Is your Operation “Teamworthy”?

Working at JETPUBS has its perks. For instance, every Friday during the lunch hour, the team gathers into the office conference room to watch the witty crime show Leverage. It’s not just any crime show, however; it actively captures a range of audiences by eliminating gory crime scenes, heightening witty banter amongst characters, and focusing on restoring integrity to victims while administering underhanded justice to the perpetrators. Leverage follows a skilled team of redeemed criminals as they use their hacking, thieving, grifting, and fighting talents to take down corporate monsters for injustices committed on ordinary people. The team works seamlessly together by relying on each person’s strengths, communicating with one another, and remaining flexible and confident under pressing deadlines that concern people’s well-being and very lives. Though the JETPUBS team enjoys this bonding time and a short break from office work, watching Leverage has provided an example of successful teamwork for all in the office to emulate.

-------

Written request:
Carry on the article about teamwork and the show Leverage, picking up right after its last sentence.

-------

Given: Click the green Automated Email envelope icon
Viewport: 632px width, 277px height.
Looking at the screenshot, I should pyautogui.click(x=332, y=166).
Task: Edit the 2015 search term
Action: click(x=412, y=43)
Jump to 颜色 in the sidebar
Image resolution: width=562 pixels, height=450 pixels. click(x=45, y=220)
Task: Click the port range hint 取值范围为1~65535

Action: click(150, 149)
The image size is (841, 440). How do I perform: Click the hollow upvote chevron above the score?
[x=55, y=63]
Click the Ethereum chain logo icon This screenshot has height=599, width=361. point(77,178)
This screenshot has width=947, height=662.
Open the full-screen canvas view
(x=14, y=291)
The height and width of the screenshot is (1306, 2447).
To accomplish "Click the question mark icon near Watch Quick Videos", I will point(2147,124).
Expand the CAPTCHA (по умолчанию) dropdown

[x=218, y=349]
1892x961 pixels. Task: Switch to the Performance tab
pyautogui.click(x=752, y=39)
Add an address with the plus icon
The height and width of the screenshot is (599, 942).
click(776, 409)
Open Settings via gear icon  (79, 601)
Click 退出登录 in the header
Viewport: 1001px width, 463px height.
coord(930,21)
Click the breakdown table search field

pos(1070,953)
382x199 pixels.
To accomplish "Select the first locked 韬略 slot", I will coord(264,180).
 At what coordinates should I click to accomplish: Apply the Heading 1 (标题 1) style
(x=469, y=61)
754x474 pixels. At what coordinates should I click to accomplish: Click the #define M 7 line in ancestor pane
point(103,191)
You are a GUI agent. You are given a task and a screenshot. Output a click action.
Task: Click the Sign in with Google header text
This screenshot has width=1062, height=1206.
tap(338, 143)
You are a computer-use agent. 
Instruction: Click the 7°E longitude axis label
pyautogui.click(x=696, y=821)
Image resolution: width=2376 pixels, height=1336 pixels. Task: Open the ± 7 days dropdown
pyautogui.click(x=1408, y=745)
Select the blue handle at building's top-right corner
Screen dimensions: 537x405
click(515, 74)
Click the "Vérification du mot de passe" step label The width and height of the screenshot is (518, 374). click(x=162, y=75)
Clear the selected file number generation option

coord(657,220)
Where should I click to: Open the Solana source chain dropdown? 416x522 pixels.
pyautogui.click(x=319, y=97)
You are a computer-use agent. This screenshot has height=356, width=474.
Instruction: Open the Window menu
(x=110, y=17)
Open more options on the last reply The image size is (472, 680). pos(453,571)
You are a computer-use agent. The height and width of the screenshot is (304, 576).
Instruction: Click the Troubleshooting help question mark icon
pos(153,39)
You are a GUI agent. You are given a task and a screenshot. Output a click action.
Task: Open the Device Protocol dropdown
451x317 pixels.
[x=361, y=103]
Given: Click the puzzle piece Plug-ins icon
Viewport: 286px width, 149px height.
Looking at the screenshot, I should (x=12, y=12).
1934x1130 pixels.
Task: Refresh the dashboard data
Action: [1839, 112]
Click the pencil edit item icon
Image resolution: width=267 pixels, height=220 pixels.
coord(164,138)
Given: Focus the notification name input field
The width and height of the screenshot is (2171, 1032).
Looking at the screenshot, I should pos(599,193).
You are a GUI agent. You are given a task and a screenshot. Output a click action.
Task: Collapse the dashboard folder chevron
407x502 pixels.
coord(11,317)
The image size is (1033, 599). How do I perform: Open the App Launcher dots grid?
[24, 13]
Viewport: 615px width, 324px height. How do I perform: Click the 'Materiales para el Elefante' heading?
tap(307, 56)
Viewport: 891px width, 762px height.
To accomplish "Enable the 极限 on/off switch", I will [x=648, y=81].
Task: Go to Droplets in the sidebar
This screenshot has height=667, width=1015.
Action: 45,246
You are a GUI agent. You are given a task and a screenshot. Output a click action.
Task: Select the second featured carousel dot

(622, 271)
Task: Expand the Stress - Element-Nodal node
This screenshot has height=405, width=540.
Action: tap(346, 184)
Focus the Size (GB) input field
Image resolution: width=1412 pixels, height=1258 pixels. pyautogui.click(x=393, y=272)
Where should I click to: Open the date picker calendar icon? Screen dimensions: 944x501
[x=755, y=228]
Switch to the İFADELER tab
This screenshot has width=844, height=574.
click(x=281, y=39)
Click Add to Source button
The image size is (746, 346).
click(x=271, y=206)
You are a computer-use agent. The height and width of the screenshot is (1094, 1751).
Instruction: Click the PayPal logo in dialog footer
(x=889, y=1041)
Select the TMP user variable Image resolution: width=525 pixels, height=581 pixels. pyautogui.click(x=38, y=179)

-------

Answer below:
In each episode, the team meets their “client,” an ordinary person recently fallen victim to corporate greed or political egoism. They begin by gathering all relevant information on the case, discussing the possibilities for action, and formulating a plan—always with an end goal in mind—with the team’s leader quickly delegating tasks to each group member. All members fully embrace their role in the job, because each person is confident in their ability to carry it out based on their experience and strengths. In the instance where a team member is unhappy with her role in the “project,” she continues fulfilling the task as a given responsibility required to keep the system flowing smoothly. Similarly, when a team member adamantly doubts his ability to carry out the given assignment because of the risks involved, the other team members confirm—with equal strength and fervor—how crucial the hesitant person is to the team. In all cases, the team trusts one another deeply, and is required to do so to carry out the job to completion.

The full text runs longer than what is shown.